La véritable réponse au manifeste de Brunswick fut la Marseillaise de Rouget de l'Isle. Un chant sortit de toutes les bouches; on eut pu croire que la nation entière l'avait composé : car, au même moment, il éclata en Alsace, en Provence et dans les plus misérables chaumières.
C'était d'abord un élan de confiance magnanime, un mouvement serein, la tranquille assurance du héros qui prend ses armes et s'avance; l'horizon lumineux de gloire s'ouvre devant lui:
-------------Allons, enfants de la patrie,
-------------Le jour de gloire est arrivé.
Soudainement le cœur se gonfle de colère à la pensée de la tyrannie. Un premier cri d'alarme, répété deux fois, signale de loin l'ennemi :
-------------Contre nous de la tyrannie
-------------L'étendard sanglant est levé :
-------------Entendez-vous dans nos campagnes
-------------Mugir ces féroces soldats ?
Tout se tait; on écoute et au loin on croit entendre, on entend, sur un ton brisé, les pas des envahisseurs dans l'ombre; ils viennent par des chemins cachés, sourds; le cliquetis des armes les annonce en pleine nuit; et par-dessus ce bruit souterrain, vous discernez la plainte, le gémissement des villes prisonnières. L'incendie rougit les ténèbres :
-------------Ils viennent, jusque dans nos bras,
-------------Egorger nos fils, nos compagnes.
Un grand silence succède, pendant lequel résonnent les pas confus d'un peuple qui se lève; puis ce cri imprévu, gigantesque, qui perce les nues : "Aux Armes !" Ce cri de la France, prolongé d'écos en échos, immense, surhumain, remplit la terre !...
-------------Aux armes, citoyens ! formez vos bataillons !

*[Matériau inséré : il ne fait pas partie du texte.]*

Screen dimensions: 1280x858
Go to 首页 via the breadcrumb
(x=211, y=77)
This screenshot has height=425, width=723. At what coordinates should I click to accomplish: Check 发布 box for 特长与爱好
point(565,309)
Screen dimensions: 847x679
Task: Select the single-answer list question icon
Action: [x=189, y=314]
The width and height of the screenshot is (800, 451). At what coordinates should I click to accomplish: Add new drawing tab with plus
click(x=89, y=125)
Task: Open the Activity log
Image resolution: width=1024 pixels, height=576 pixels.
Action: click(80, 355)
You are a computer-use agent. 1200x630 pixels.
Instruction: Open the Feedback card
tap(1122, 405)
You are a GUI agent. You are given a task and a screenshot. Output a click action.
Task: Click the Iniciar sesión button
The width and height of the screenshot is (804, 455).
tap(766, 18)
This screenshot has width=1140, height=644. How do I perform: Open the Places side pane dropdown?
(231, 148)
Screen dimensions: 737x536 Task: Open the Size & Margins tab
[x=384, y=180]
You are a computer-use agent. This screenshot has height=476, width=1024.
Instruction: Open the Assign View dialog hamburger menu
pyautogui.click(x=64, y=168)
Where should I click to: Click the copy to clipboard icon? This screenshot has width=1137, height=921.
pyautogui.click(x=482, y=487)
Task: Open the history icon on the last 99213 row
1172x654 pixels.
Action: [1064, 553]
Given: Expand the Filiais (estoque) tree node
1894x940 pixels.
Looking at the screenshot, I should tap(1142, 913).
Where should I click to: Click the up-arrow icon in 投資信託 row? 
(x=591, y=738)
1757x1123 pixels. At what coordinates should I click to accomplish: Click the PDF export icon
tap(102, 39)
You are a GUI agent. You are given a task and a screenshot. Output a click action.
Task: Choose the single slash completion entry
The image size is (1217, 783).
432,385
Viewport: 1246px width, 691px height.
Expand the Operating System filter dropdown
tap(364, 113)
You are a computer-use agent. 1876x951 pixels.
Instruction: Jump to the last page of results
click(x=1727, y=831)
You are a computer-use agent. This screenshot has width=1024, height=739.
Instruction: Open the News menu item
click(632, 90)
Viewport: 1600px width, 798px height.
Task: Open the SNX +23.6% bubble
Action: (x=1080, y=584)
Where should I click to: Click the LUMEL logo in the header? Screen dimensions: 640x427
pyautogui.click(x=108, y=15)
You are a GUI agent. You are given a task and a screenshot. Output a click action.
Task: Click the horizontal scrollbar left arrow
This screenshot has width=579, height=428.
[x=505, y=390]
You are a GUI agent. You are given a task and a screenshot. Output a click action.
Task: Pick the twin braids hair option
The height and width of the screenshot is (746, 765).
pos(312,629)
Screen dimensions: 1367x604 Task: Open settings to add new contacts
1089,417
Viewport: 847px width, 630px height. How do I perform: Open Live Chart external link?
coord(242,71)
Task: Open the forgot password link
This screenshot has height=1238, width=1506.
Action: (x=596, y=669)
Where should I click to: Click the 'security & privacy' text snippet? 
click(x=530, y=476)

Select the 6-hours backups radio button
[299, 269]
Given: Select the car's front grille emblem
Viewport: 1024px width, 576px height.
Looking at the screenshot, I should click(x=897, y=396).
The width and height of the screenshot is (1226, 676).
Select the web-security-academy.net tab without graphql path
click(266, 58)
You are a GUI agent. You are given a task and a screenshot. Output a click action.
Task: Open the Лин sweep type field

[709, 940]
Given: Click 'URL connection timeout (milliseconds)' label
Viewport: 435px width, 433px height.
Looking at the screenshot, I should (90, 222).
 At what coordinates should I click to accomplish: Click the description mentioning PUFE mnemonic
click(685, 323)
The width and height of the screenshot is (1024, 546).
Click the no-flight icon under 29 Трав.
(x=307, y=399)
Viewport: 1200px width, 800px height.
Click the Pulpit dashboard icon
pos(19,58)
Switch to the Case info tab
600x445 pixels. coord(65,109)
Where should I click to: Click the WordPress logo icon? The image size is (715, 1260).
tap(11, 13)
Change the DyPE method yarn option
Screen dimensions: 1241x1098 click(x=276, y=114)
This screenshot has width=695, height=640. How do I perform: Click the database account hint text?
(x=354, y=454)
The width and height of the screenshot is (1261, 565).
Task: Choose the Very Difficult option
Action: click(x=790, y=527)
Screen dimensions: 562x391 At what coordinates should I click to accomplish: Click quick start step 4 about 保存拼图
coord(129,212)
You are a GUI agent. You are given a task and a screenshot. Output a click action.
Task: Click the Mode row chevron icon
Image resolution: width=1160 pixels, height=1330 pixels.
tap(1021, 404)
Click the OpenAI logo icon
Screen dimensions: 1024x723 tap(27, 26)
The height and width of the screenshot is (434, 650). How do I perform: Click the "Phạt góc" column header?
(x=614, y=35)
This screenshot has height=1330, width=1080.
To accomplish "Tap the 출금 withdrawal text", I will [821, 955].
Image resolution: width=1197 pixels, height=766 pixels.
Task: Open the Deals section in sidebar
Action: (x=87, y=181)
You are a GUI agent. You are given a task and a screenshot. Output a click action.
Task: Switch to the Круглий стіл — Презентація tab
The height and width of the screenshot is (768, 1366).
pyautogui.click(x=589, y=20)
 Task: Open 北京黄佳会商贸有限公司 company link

Et, encore une fois, le vaste silence de la terre et du ciel ! Et comme un commandement militaire à un peuple de soldats ! Alors la marche cadencée, la danse guerrière d'une nation dont tous les pas sont comptés. A la fin, comme un coup de tonnerre, tout se précipite :
-------------Marchons, marchons
-------------Qu'un sang impur abreuve nos sillons.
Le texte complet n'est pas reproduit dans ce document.